S.W. : Beaucoup d’entreprises françaises de toutes tailles souhaitent vendre au Japon ou développer des produits ou des technologies en partenariat avec des entreprises japonaises. Quels sont selon vous les prérequis d’un succès au Japon ?

C.D. : Avoir un produit « parfait » sur l’exécution industrielle (délais, qualité) d’une technologie reconnue ou en avance. Il faut bien intégrer la notion de transfert technologique, car il y a volonté de substituer avec le temps le produit importé par quelque chose de local, quand bien même l’avance technologique du produit aura disparue d’ici là. Il y aura peut-être de la recherche en interne pour s’approprier le savoir-faire, sans nécessairement de volonté de contourner le contrat.

S.W. : Pensez-vous à un aspect en particulier sur lequel se différencier ?

C.D. : Si les Japonais excellent en général dans l’aspect industriel, il n’en va pas toujours de même pour l’aspect service. Quand nous évoquions tout à l’heure la relation client-fournisseur au Japon, elle est un parfait exemple de la non-valorisation du service rendu. Il est difficile de faire admettre à un client qu’il doit payer quelque chose qui n’aura pas été défini dans le contrat. Vous avez commencé à lui fournir un produit, il va demander plein de choses en plus sans se demander si cela entre dans le contrat ou pas. Vous devez le faire car vous êtes fournisseur. Fournir et trouver le moyen de valoriser un service est donc selon moi un excellent moyen de se différencier. Autre élément d’importance, toutes les entreprises japonaises ont des difficultés à trouver des collaborateurs qui parlent suffisamment bien anglais. Il est donc important d’avoir du personnel Japonais ou japonisant pour mieux communiquer.

S.W. : En est-il de même pour les start-ups ? Auriez-vous des conseils à leur donner ?

C.D. : Les start-ups japonaises sont certainement plus agiles que les grandes corporations japonaises, mais le Japon n’est pas un pays d’une grande agilité. C’est la contrepartie de la stabilité, du fait que tout soit réglé et sans surprise. Une start-up qui sait être agile sur des marchés demandant une agilité permanente a donc une carte à jouer.

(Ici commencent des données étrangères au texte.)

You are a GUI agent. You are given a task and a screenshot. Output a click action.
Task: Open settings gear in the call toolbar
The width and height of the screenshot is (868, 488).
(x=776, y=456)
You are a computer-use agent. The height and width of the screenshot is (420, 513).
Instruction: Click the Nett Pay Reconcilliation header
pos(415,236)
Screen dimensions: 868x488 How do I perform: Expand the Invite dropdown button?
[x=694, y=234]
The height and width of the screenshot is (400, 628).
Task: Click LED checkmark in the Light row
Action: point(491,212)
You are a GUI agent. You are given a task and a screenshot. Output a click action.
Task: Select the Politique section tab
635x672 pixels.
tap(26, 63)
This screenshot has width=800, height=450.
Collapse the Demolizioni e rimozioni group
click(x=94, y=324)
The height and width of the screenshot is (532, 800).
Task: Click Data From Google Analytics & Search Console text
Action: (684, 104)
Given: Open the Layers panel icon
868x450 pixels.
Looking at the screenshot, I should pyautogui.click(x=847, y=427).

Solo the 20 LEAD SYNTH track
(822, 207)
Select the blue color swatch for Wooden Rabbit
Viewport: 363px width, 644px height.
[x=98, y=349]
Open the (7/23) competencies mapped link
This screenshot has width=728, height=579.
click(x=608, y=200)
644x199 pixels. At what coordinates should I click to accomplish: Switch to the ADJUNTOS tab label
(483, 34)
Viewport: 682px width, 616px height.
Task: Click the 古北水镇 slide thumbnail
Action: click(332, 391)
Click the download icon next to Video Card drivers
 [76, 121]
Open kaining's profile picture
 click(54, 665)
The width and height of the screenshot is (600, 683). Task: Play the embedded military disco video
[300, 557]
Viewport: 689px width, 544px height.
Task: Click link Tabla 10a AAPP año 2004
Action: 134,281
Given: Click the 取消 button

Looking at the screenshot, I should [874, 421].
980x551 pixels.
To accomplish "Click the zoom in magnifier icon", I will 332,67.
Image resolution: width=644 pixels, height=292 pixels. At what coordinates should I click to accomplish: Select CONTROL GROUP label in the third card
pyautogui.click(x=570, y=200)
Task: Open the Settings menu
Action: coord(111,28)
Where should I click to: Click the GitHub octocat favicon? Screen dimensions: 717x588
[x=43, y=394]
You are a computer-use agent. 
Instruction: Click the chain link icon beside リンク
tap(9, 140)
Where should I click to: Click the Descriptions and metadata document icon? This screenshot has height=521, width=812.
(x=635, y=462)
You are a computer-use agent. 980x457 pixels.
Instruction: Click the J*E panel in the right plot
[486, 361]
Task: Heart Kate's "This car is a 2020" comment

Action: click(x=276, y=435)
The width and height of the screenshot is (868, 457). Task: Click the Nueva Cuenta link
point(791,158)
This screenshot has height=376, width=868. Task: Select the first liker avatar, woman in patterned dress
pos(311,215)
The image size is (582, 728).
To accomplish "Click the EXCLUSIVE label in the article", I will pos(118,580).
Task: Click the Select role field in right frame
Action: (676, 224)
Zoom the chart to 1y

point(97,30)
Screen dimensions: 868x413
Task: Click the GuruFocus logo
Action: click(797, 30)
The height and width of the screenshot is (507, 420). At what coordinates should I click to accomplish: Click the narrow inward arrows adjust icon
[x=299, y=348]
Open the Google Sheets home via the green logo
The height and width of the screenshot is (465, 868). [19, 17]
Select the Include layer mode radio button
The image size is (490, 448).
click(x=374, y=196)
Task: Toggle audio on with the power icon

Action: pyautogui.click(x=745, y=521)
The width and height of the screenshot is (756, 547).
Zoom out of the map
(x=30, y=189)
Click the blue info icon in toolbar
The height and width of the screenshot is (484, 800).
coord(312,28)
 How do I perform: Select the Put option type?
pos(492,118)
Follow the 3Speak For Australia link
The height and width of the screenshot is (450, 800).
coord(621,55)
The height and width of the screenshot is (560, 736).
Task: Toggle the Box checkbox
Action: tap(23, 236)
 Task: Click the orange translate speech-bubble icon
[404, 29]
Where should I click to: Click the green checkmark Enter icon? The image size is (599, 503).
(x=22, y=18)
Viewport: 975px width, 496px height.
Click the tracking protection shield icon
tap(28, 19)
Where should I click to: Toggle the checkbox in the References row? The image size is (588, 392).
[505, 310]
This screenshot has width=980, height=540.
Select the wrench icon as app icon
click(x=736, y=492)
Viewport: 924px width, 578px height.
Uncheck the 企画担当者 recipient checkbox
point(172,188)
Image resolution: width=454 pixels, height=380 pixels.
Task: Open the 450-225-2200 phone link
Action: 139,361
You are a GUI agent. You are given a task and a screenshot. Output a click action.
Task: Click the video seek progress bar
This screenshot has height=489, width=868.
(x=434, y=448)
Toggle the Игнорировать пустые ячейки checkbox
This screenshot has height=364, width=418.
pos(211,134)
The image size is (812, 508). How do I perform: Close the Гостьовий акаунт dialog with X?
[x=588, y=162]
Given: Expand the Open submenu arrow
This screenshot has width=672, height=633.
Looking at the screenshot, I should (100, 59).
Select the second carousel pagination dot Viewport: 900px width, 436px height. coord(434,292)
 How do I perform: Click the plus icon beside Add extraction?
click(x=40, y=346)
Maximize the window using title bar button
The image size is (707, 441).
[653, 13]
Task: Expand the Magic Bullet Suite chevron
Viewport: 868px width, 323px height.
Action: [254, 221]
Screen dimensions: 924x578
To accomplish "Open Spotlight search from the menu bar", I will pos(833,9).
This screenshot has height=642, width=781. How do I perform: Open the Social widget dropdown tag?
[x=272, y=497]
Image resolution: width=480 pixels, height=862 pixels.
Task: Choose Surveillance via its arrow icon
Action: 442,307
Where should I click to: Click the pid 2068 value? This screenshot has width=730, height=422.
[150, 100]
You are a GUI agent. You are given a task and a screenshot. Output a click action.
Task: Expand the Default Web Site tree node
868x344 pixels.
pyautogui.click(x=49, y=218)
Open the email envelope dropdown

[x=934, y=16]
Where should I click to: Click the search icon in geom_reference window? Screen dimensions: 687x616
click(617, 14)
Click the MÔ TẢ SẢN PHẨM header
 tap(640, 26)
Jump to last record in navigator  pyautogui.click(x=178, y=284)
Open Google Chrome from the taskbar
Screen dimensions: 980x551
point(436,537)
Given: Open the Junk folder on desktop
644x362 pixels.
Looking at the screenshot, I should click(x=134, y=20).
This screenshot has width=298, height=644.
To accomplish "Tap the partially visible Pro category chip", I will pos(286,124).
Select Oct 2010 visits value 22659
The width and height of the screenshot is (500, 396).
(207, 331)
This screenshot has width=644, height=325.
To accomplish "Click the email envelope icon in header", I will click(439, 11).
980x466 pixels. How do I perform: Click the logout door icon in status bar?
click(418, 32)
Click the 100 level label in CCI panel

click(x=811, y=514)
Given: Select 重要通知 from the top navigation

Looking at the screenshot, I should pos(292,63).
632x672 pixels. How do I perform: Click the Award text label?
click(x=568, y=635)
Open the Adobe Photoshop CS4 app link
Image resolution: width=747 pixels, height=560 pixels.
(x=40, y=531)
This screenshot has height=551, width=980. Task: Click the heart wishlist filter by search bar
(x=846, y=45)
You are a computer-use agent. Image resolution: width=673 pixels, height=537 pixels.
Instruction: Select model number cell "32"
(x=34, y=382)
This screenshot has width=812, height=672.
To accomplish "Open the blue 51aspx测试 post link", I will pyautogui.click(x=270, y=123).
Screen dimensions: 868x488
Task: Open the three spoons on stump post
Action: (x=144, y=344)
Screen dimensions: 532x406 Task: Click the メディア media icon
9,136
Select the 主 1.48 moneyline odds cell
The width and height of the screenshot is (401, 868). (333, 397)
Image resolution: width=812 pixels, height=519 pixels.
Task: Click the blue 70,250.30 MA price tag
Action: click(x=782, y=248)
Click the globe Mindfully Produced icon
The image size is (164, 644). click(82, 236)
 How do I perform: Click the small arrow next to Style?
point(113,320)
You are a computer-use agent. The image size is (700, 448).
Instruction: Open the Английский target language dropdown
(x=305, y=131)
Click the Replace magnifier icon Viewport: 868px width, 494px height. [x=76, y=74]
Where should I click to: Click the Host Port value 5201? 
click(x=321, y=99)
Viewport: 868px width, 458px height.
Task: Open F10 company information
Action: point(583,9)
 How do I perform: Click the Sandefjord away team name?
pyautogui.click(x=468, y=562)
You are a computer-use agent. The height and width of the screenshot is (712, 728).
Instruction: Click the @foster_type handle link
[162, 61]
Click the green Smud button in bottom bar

Dans le monde des start-ups, on admet l’imperfection, ce qui n’est pas forcément le cas d’une entreprise japonaise qui a du mal à considérer qu’elle va livrer un produit pas complètement mature et testé. Ce n’est pas une approche japonaise. Une entreprise agile s’implantant ici apporte donc une valeur ajoutée. Les Japonais le savent et peuvent confier des missions à ces entreprises pour aller plus vite. Le coût d’entrée reste élevé au Japon, ce n’est pas un pays « low-cost« . Il faut garder cela en tête, car le retour sur investissement prend beaucoup de temps. Si la décision de s’implanter ici doit être mûrement réfléchie, une fois la décision prise et les fonds engagés, il convient d’agir vite ! Il ne faut pas hésiter à s’entourer de Japonais ayant étudié ou séjourné à l’étranger, avec une culture internationale, ou par les réseaux de start-ups. Les start-ups françaises ont bonne image ici et il est tout à fait possible d’en faire usage.

S.W. : Des conseils qui j’en suis certain seront utiles aux entrepreneurs qui nous lisent. Merci encore pour votre temps lors de cet entretien passionnant et pour vos réponses très détaillées à nos questions, Monsieur Dupont.

C.D. : Je vous en prie, le plaisir était partagé.